* [ACTIVITY] With the records as your source, report how many lines contain "computer". Add no other words.

Start of Block

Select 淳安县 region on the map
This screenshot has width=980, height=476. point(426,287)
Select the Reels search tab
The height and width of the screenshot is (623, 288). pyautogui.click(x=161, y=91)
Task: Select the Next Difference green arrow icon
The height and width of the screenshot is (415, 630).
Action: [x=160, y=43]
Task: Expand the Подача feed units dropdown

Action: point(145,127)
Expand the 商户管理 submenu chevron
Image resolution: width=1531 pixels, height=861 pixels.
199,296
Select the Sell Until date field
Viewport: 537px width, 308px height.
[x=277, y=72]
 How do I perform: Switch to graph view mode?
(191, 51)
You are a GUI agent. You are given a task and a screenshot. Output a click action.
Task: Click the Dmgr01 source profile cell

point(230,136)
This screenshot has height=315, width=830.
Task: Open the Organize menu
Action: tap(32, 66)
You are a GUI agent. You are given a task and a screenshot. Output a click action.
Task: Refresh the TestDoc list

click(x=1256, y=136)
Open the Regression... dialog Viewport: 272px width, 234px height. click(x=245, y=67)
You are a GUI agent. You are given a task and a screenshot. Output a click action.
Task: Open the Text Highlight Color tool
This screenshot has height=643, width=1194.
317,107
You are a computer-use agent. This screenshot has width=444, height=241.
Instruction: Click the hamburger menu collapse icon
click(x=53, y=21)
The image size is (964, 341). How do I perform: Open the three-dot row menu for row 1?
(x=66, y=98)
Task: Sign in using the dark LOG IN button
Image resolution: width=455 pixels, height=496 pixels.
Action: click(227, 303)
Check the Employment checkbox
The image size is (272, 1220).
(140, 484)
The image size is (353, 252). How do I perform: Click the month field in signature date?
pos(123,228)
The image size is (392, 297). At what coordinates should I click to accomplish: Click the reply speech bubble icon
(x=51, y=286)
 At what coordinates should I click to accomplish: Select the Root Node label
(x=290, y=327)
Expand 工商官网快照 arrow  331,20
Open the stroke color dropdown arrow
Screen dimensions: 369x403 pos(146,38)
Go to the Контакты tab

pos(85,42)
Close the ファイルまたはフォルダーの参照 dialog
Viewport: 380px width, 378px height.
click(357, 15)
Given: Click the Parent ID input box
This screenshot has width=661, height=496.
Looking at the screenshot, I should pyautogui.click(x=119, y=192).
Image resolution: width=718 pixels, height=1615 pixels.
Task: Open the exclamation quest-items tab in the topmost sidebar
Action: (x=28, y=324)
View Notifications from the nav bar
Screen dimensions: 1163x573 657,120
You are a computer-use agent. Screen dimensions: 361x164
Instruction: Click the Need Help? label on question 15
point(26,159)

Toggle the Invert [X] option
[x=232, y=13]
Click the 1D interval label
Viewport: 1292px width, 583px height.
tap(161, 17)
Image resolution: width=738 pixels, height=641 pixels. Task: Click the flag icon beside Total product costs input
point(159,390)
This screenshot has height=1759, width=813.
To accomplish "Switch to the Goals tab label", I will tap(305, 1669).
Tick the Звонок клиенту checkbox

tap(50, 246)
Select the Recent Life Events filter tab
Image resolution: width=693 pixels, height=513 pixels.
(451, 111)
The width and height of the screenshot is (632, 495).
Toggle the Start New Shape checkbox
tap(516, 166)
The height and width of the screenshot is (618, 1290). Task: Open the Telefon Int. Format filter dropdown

End of Block

* [OUTPUT OF THE TASK] 2